Nice to Meet You

Susan Connelly of Fruitland Park, Fla., is a volunteer at her local community hospital who until recently had never heard of a hospitalist. One day, she entered a hospital room and, as she regularly did with patients she visited, asked if there was anything the man in the bed needed.

“I want to know where my doctor is,” the patient said.

“You mean your doctor hasn’t seen you?” Connelly asked.

“No,” he said. “I’m not even sure he knows I’m here.”

Somewhat incredulous, Connelly retrieved the hospital’s physician handbook and helped the patient look up his physician’s phone number. “I didn’t think too much about it,” she says. But the following week, when she appeared at the hospital to volunteer, a supervisor called her into the office. The supervisor asked Connelly about the incident and gently admonished her for encouraging the patient to call his primary-care physician (PCP), as “a hospitalist is working with him now.”

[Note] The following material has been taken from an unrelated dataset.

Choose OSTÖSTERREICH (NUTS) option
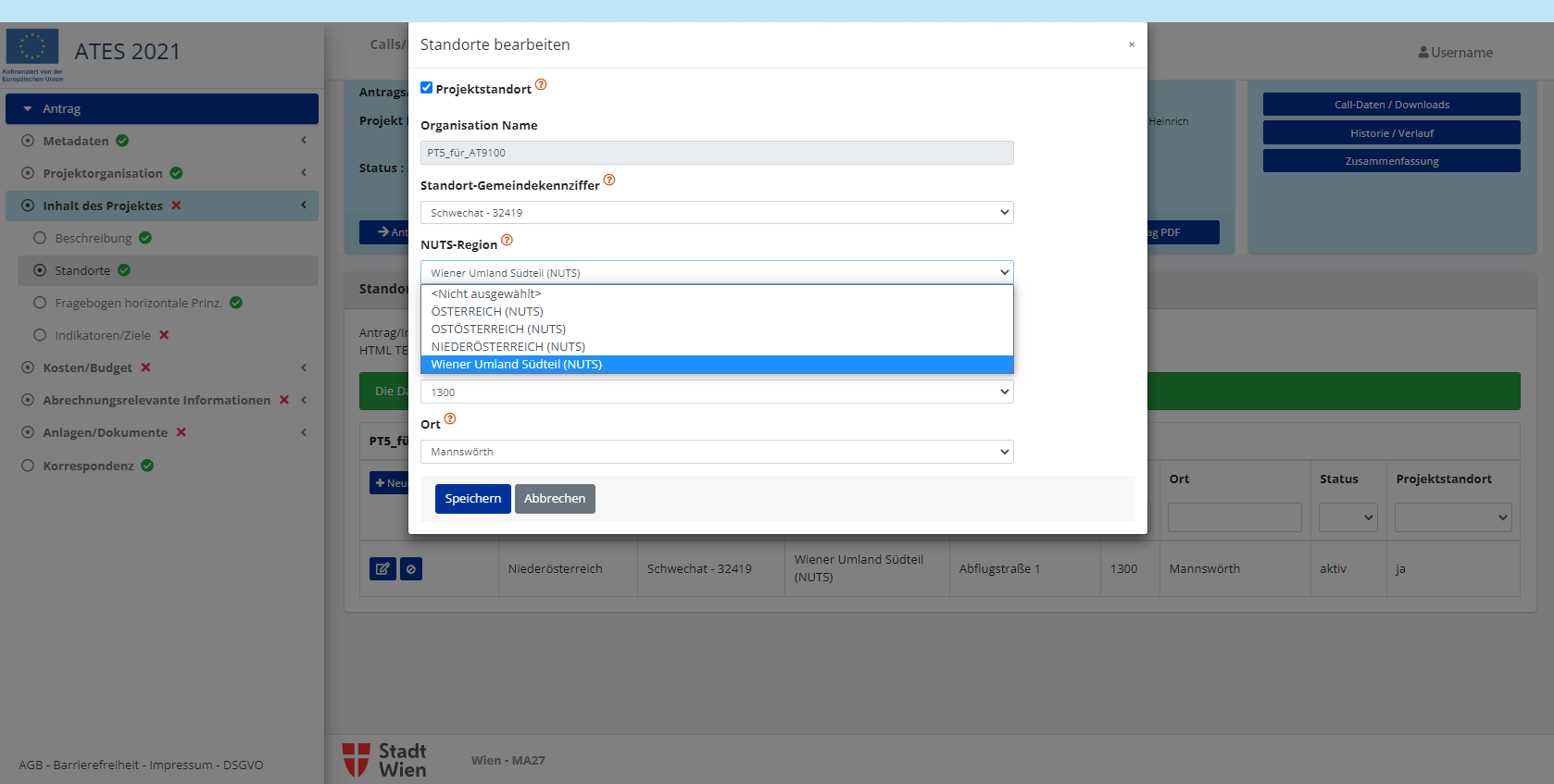This screenshot has height=784, width=1554. (498, 330)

“A what? I had never even heard the term,” Connelly says. She asked her fellow volunteers, known as patient representatives at her hospital, if they had ever heard of a hospitalist. One had, but only because her husband had been admitted for a hospital stay. Concerned, Connelly wrote letters to the editors of two local newspapers. Both were published (see Figure 2, “Familiar Face Gone Missing,” p. 30).

We need to stress in residency training the specific issue of helping make the patient feel comfortable when their own doctor is not seeing them in the hospital.

—Robert Centor, MD, associate dean of medicine, University of Alabama at Birmingham

“If I am admitted to the hospital, my doctor will most likely ‘dump’ me on what is now called a ‘hospitalist,’ ” she wrote. “Information gathered [by the hospitalist] should be forwarded to your doctor; the key word is ‘should.’ Why develop this long-term relationship with a doctor, if when you really need him, he is not there for you and you are dealing with a stranger?”

Why indeed?

It might not happen with every new admission, but patient fears are a reality. The uncertainty of a hospital stay, a new physician, and new medications can take their toll on the human psyche. Patients are upset with their PCP, the hospital, the system; many times it’s the hospitalist who feels the brunt of their anger. Not only do hospitalists have to calm a patient worried about PCP disconnect, but they also have to reassure the patient that they will be attentive to their needs, provide a high quality of care during the hospital stay, and communicate with their PCP about diagnoses, medications, and follow-up care. Hospitalists should weave in some of the documented plusses a hospitalist brings to the table: shorter length of stays, greater patient access and availability, and improved quality of care.